If you look at spawn-on-kelp--you can see how small our membership is--we get railroaded by industry. The interim agreement for this year was signed by the roe herring industry. We're not even on the board that signed it, and DFO pushed it through; they've given the 92,000 pounds. Then they write a letter, which I have right here, to industry saying, oh, we've just made a deal with Heiltsuk, and we're going to have peace in the central coast roe herring fishery; we're giving them 92,000 pounds of roe-on-kelp.

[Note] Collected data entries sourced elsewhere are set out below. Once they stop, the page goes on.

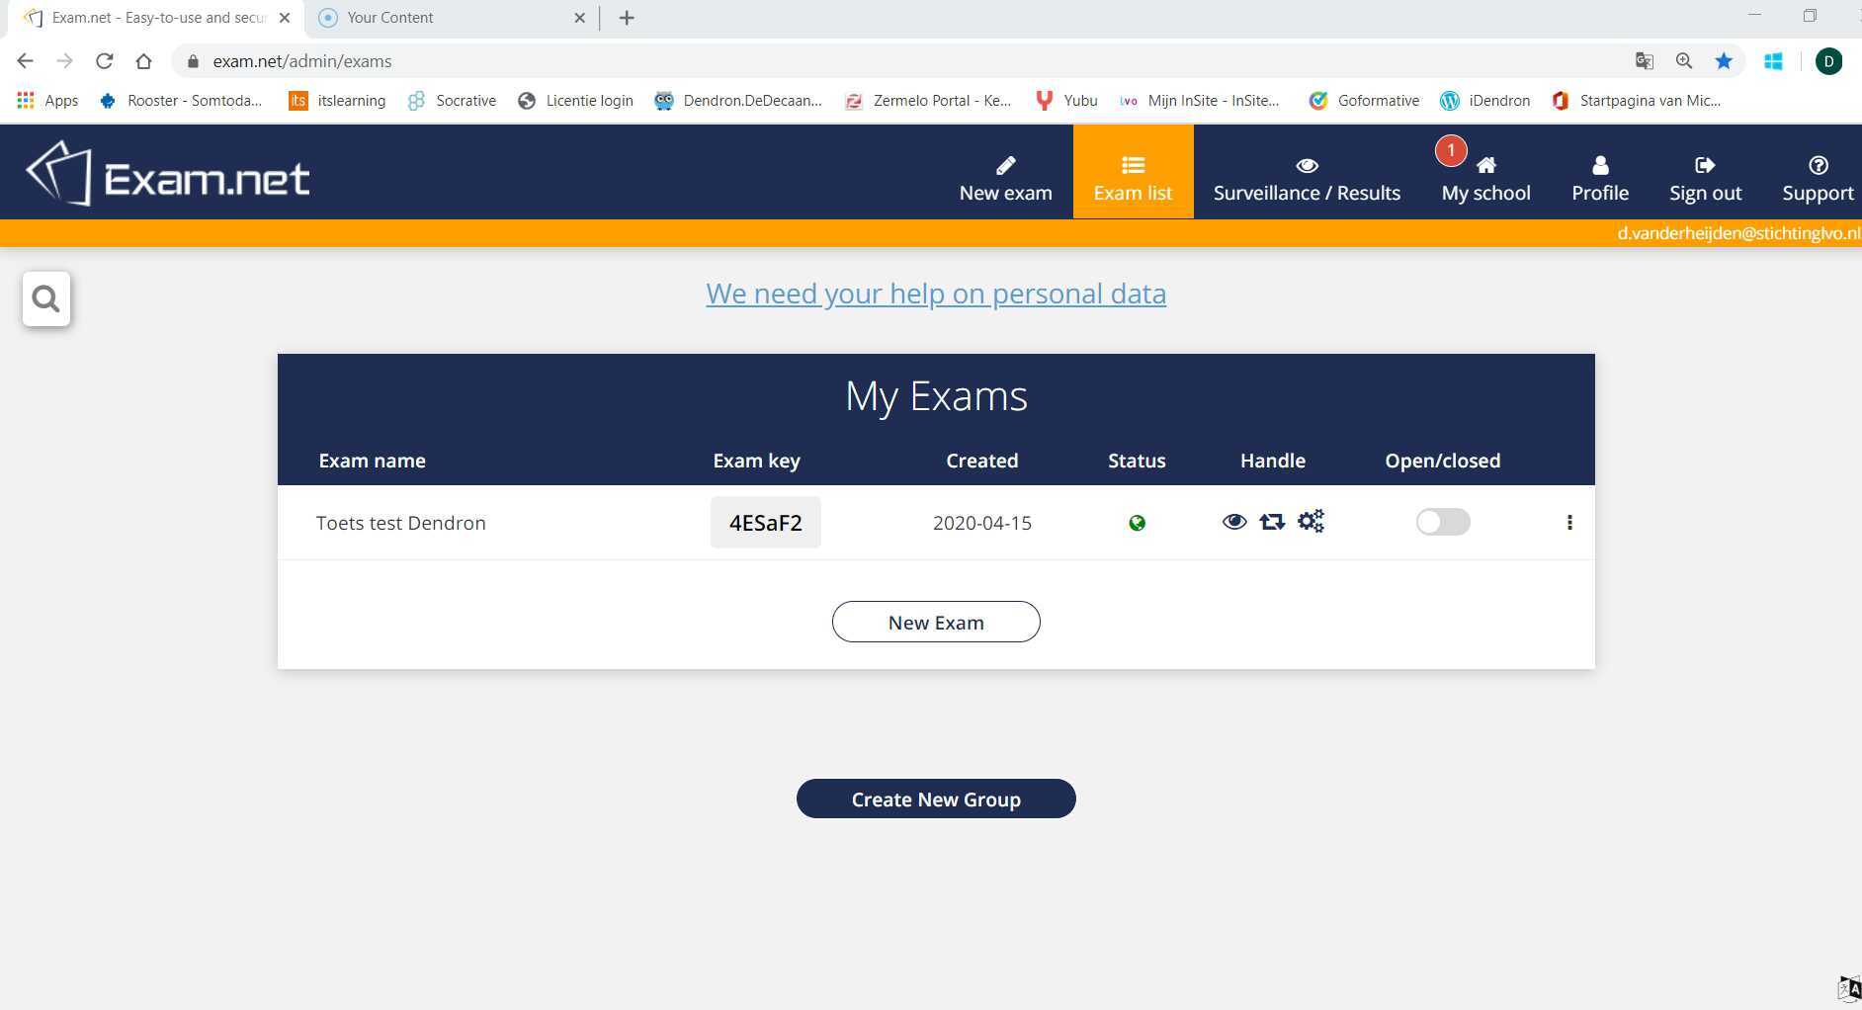Open the Exam list icon
1862x1010 pixels.
click(1134, 165)
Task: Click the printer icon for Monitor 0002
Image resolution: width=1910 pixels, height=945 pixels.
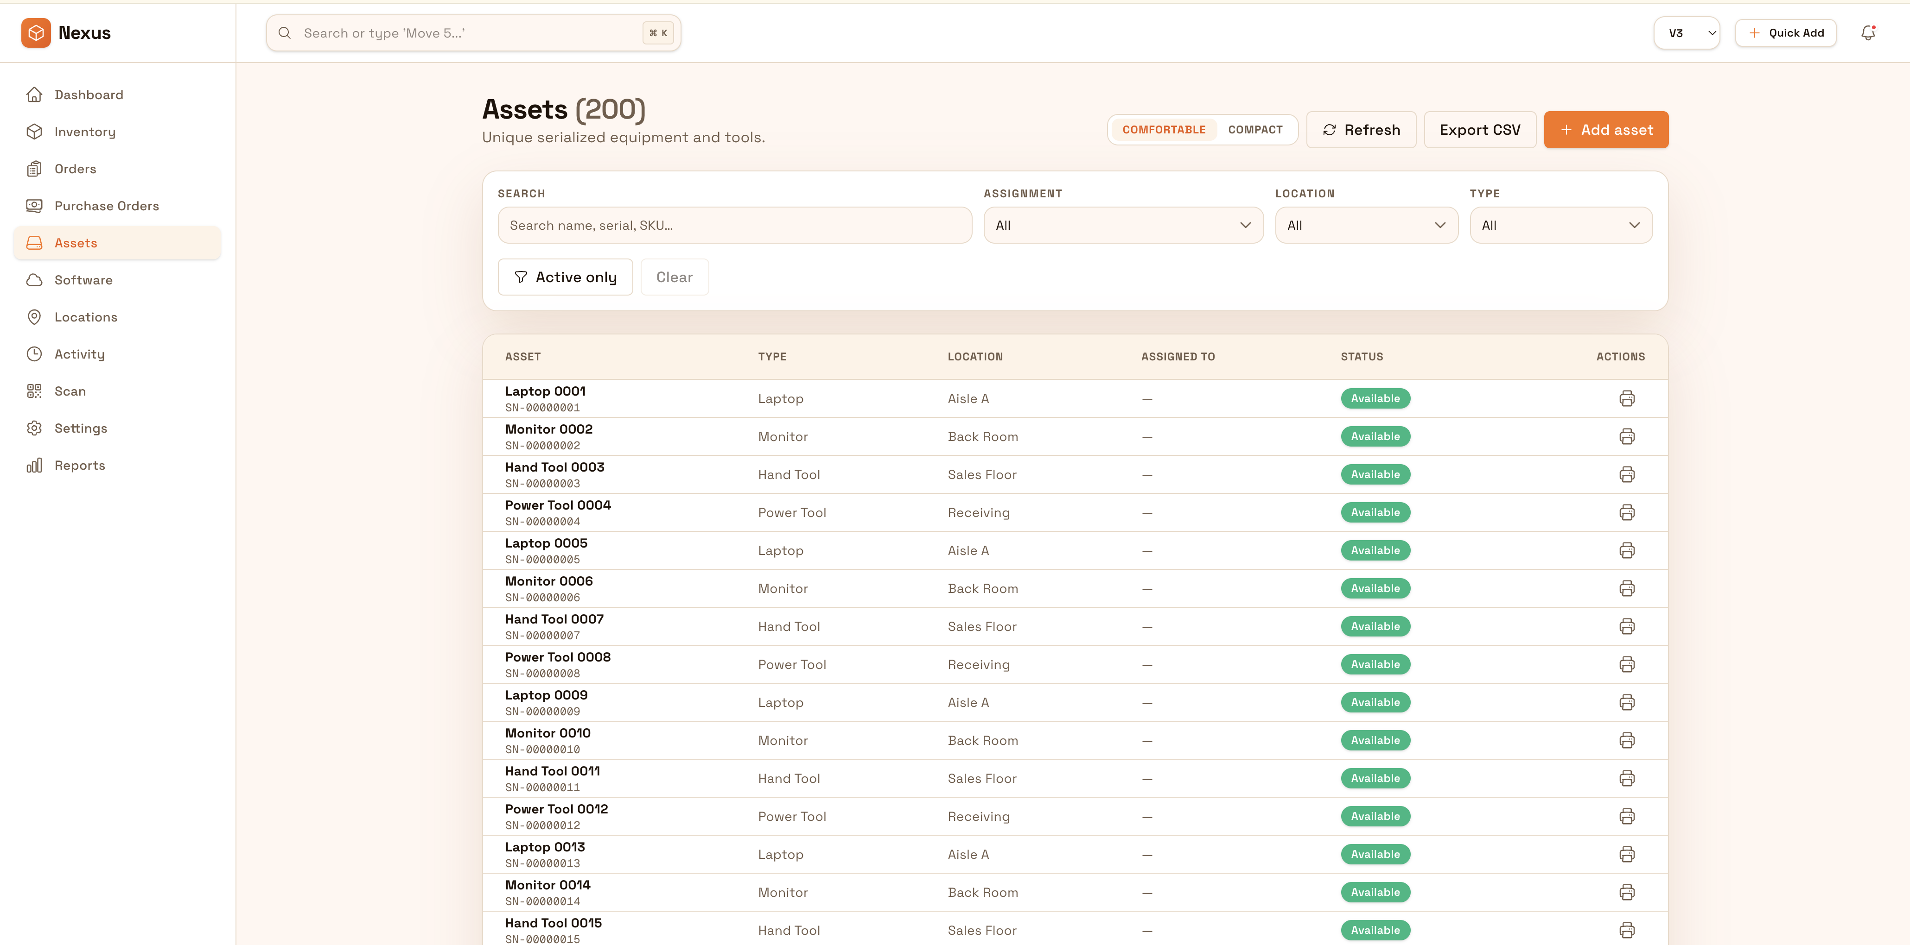Action: tap(1627, 436)
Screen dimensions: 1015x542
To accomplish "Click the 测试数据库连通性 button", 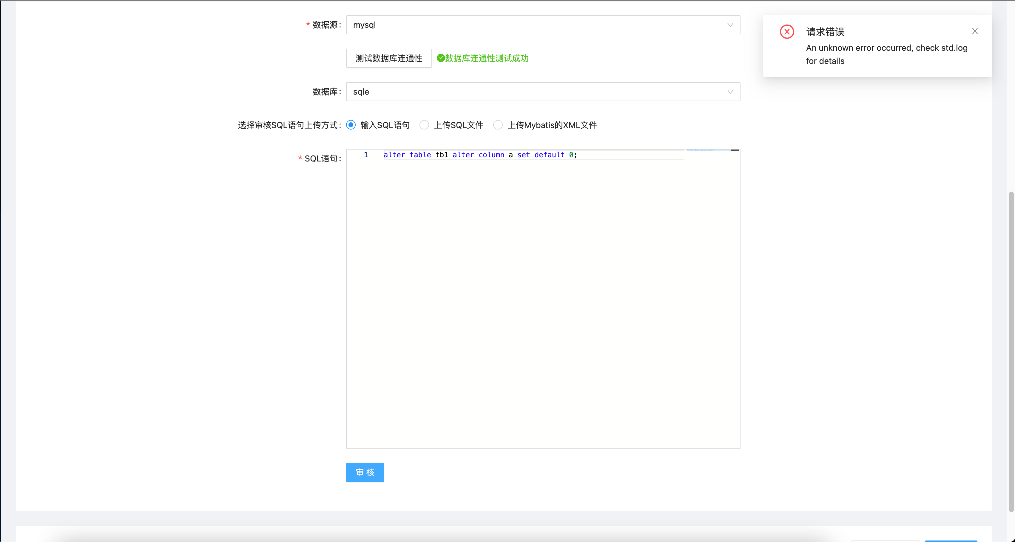I will (x=389, y=58).
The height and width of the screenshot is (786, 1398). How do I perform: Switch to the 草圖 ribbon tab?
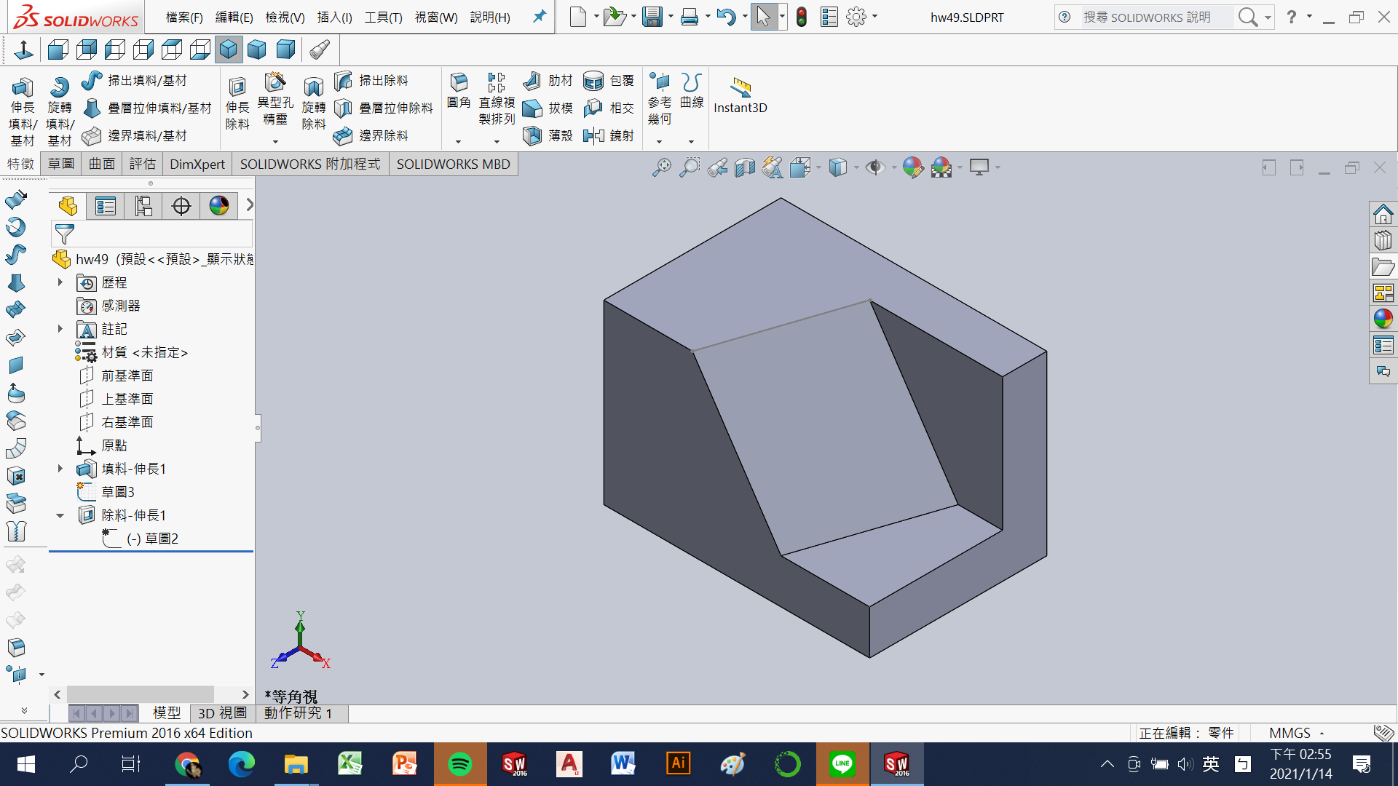click(61, 164)
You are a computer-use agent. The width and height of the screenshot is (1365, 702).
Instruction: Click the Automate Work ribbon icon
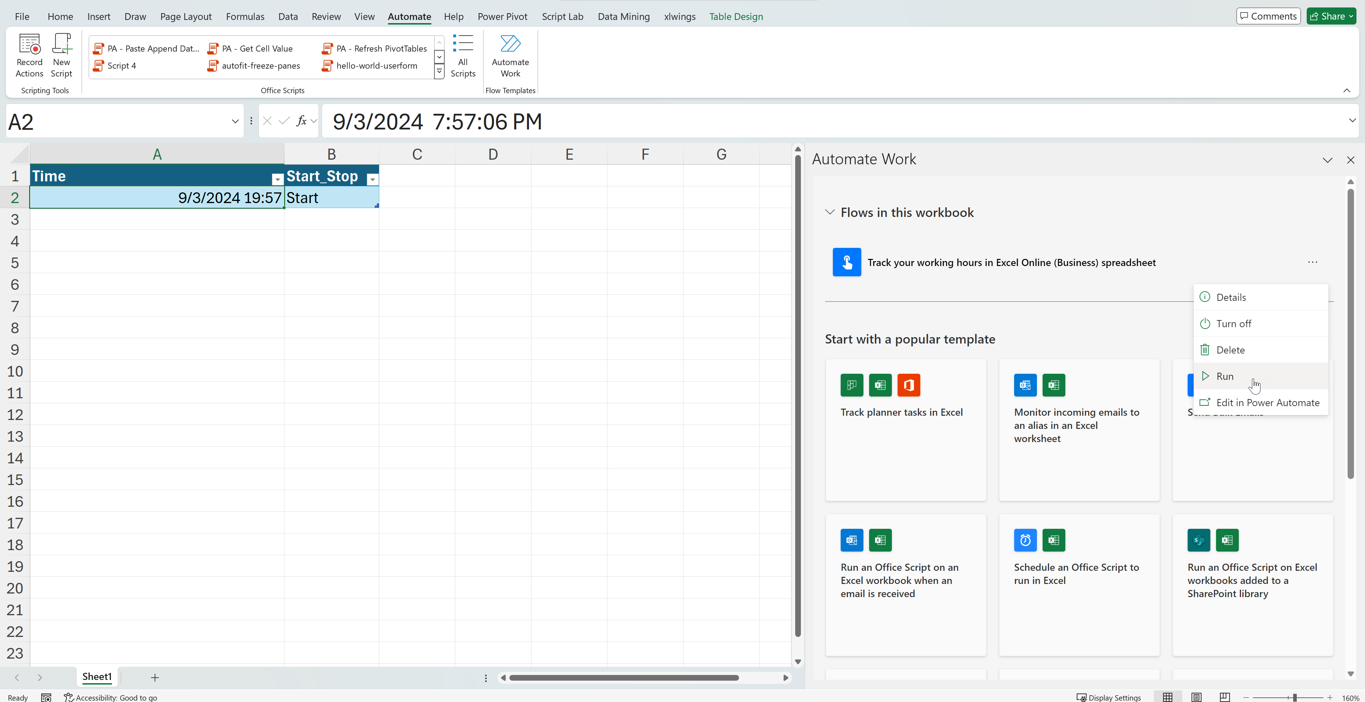510,55
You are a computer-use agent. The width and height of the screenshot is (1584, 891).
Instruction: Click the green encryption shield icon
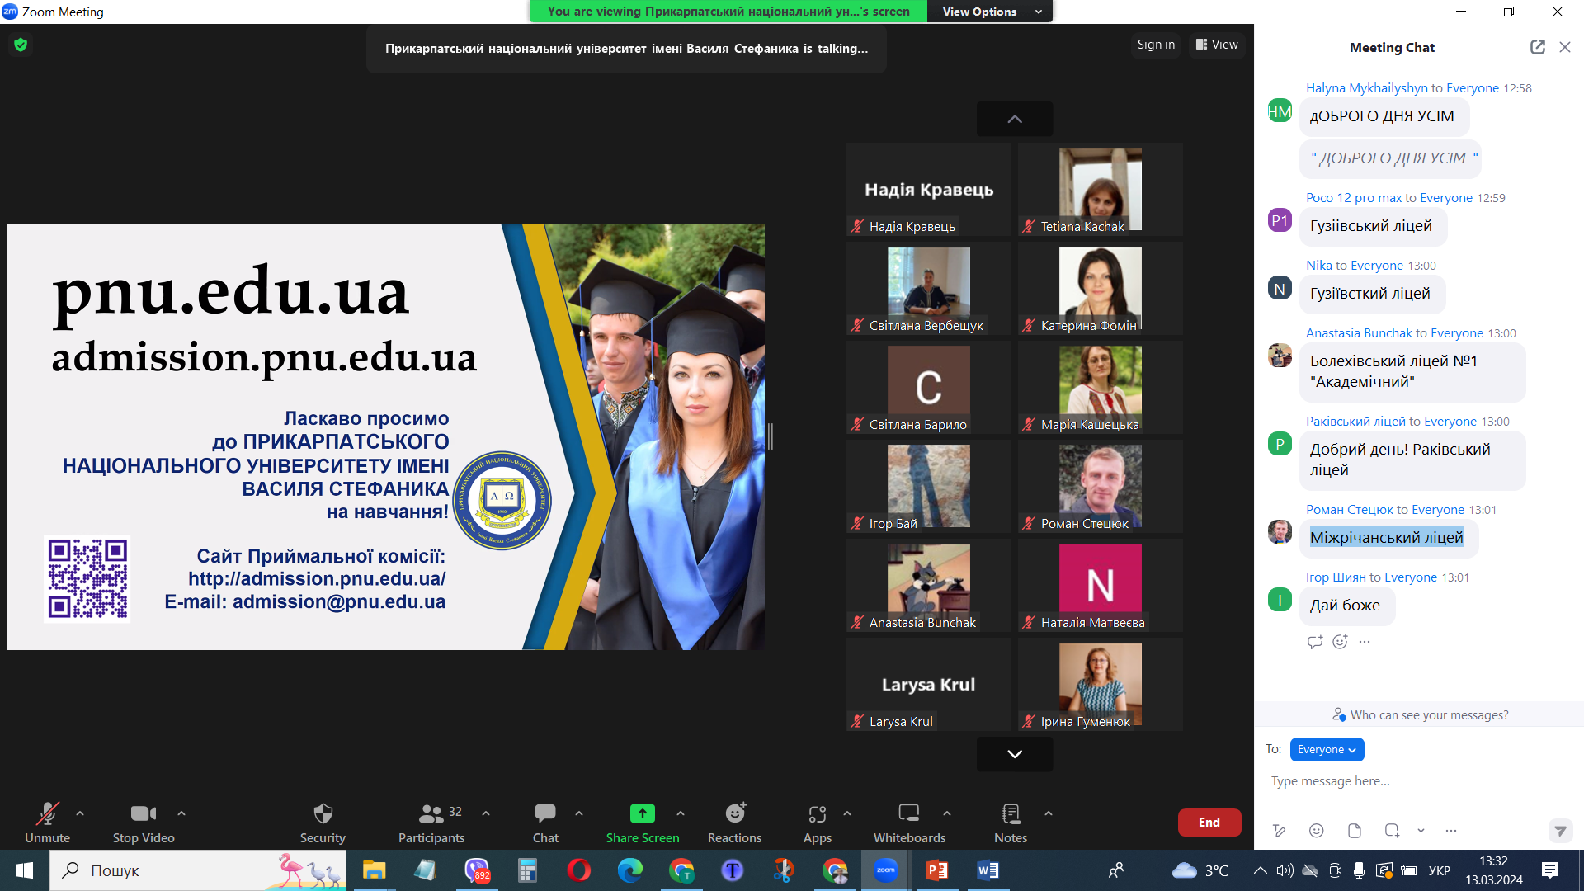21,45
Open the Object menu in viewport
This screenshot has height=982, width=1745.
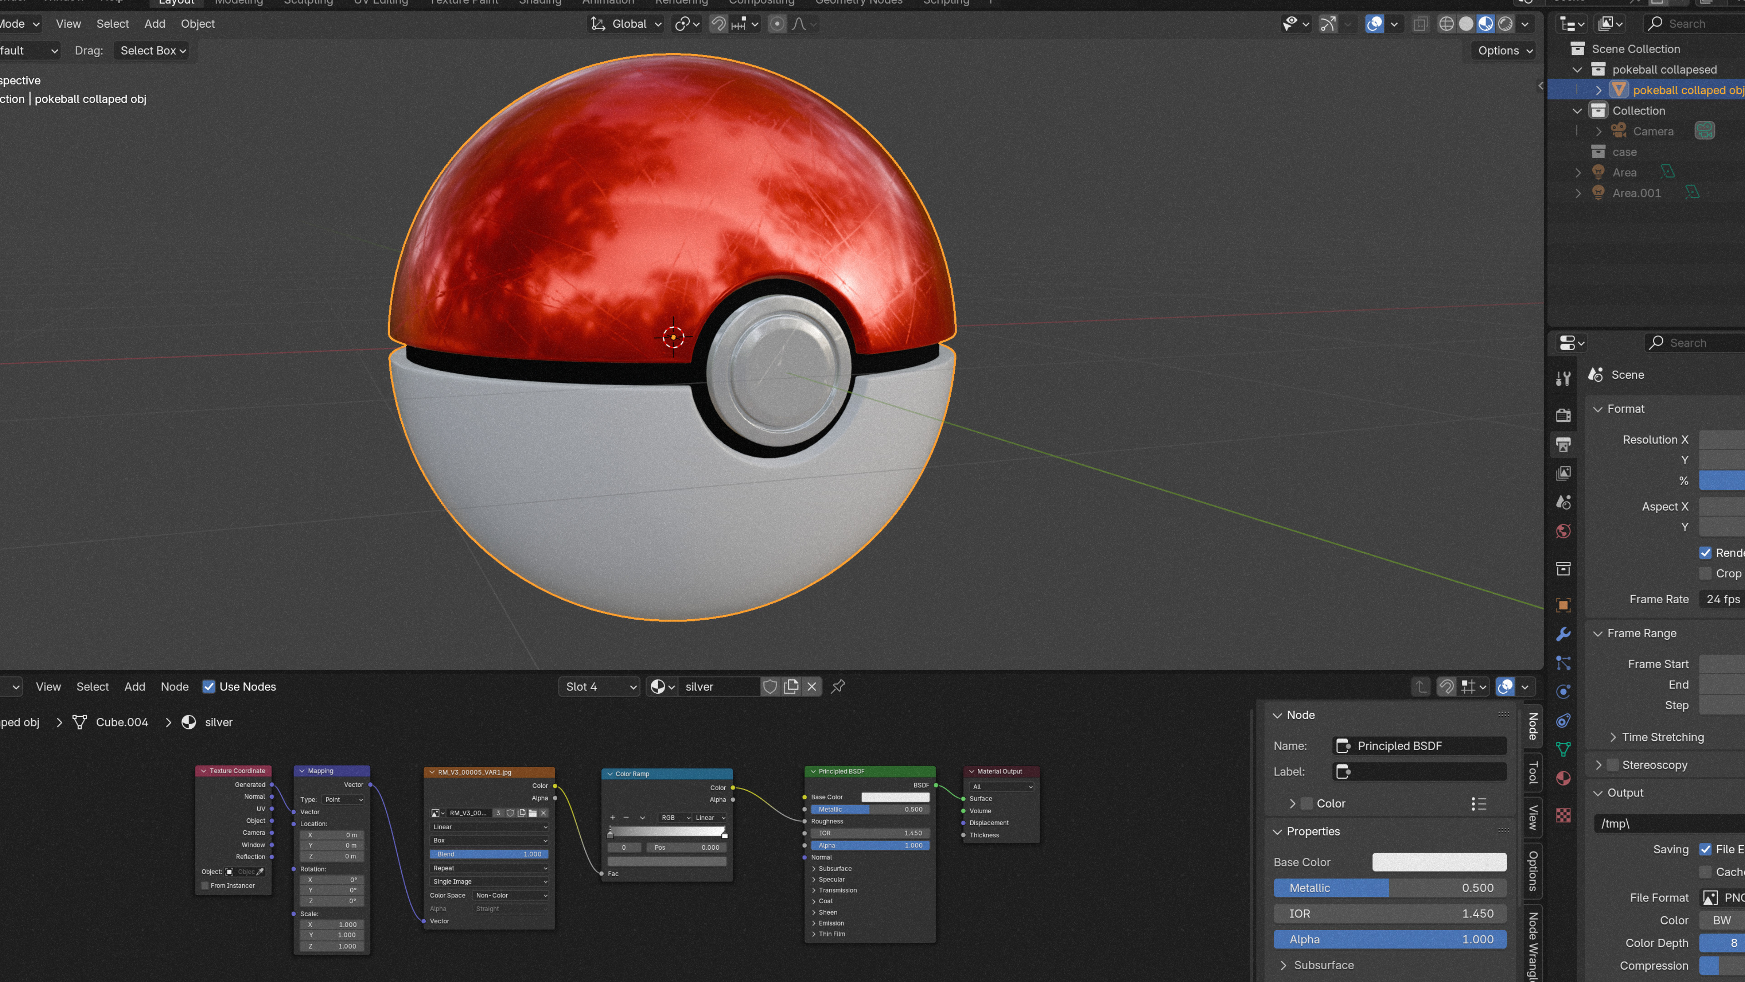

You cannot trade apples for oranges, which is what they've been doing. They keep saying they're going to retire licences and they don't. If you look at the Heiltsuk deals, they were supposed to retire licences and then they turned around and reversed it. The only licences they've retired for Heiltsuk are three gillnet licences, when they were supposed to retire six. The rest of it is just being made up.
When I say “apples and oranges”, what I'm getting at is that you can keep putting roe-on-kelp up for sale and you have roe herring for sale. They're two different markets. One does not balance the other. They're totally different. That's what our problem is.
If you retire licences, it does not help people who are in the roe-on-kelp industry. The only thing that's going to help us is to retire roe-on-kelp and bring the licences back to the original 28 in the quota. Then we have a hope in the market to go ahead. But if we just keep saying, “We're going to retire roe herring,” it helps the roe herring industry; it does not help the roe-on-kelp industry whatsoever.